Import from llm-testrunner-components/react/types:

import type {
  TestCase,
  LLMRequestPayload,
  ModelResponsePayload,
  EvaluationSourceExtractors,
  SavePayload,
  ExpectedOutcomeSchema,
  ExpectedOutcomeField,
  EvaluationParameters,
  Criterion,
  JudgeMessage,
  JudgeResponse,
  LlmJudge,
} from "llm-testrunner-components/react/types";

Import and export

  • Import — Use the UI to load a JSON file. It must be an array of test cases. Invalid or empty files show an error.
  • Export test suite — Downloads a JSON file with the current test cases.
  • Export results — Downloads a CSV of the latest run (includes evaluation score).

Contributing

We welcome contributions. See CONTRIBUTING.md for how to get started (opening issues, pull request workflow, and code of conduct).


Releasing

Maintainers cut releases locally with npm run release:patch / :minor / :major. The script bumps the version, drafts a sectioned changelog with help from the Claude CLI, opens $EDITOR for review, then commits and tags on main. See RELEASING.md for the full flow, conventions, and troubleshooting.

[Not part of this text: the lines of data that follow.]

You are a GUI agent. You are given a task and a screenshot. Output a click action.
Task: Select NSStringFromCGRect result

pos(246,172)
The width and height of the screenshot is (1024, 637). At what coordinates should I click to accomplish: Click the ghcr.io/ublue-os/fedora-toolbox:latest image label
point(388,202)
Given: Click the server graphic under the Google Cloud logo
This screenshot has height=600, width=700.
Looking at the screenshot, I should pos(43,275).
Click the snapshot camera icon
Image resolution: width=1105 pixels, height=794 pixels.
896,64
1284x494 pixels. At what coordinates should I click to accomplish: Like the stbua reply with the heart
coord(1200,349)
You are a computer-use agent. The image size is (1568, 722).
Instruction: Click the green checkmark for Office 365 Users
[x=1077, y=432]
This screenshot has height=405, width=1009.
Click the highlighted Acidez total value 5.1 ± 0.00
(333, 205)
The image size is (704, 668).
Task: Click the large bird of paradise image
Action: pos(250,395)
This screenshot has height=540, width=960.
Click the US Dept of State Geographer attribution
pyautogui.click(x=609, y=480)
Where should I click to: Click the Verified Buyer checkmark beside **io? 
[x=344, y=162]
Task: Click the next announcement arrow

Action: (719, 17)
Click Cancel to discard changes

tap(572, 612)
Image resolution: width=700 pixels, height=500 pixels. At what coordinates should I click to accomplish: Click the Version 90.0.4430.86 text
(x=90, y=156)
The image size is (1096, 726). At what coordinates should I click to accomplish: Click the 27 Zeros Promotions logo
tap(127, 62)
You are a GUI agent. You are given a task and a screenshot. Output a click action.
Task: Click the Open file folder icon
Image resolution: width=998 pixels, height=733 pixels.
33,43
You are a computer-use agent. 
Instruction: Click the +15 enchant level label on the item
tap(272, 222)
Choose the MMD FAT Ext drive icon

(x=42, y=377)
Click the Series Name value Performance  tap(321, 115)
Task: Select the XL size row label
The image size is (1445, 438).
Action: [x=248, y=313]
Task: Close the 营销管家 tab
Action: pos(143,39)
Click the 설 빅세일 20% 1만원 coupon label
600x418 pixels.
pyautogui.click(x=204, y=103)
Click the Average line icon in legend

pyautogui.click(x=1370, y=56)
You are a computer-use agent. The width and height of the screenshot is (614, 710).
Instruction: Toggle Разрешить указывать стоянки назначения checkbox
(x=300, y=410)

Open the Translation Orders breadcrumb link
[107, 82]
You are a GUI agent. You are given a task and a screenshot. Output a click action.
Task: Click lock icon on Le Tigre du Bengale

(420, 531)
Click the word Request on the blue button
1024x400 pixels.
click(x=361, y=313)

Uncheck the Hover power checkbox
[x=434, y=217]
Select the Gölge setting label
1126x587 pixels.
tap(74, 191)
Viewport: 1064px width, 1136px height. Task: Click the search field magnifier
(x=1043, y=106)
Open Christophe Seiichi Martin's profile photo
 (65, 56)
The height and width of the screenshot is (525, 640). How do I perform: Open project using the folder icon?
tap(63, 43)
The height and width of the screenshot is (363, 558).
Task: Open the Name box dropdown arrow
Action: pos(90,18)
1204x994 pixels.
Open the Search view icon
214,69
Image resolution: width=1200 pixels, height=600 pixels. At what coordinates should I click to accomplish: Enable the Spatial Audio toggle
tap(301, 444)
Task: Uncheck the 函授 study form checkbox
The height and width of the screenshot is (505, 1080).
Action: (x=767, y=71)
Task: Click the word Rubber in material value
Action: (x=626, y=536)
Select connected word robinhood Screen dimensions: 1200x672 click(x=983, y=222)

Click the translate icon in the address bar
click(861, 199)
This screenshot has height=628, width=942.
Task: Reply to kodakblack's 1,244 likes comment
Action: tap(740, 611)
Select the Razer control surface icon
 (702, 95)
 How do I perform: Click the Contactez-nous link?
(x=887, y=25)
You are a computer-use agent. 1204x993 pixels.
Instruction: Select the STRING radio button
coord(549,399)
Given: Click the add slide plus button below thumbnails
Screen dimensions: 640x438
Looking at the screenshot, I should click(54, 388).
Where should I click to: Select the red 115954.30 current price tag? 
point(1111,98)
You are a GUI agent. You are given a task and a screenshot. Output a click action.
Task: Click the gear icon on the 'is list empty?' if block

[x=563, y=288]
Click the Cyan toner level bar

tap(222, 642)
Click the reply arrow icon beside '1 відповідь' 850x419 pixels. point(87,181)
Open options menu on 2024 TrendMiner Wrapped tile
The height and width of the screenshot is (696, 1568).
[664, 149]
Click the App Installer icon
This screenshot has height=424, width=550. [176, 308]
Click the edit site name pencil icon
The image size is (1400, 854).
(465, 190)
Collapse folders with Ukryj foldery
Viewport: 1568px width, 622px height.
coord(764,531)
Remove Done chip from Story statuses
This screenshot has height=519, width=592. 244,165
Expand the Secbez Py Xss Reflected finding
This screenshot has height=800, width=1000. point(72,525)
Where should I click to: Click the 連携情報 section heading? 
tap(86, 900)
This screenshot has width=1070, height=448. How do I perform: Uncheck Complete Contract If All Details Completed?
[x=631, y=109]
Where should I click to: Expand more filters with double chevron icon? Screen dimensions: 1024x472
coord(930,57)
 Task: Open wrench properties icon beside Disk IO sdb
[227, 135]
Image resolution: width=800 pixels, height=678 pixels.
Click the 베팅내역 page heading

The changelog uses a Keep a Changelog-inspired format with icon-prefixed section headings (### 🚀 What's new, ### 🔧 Changed, ### 🐛 Fixed, ### 🔒 Security, …). See CHANGELOG.md for the published history.


License

The project is licensed under the MIT License.

Third-party licenses are in node_modules/<package>/. This project uses licensee and the Blue Oak Council permissive list; only dependencies with a Blue Oak bronze-or-better license (or an exception in .licensee.json) are allowed. Run npm run license-check to verify locally.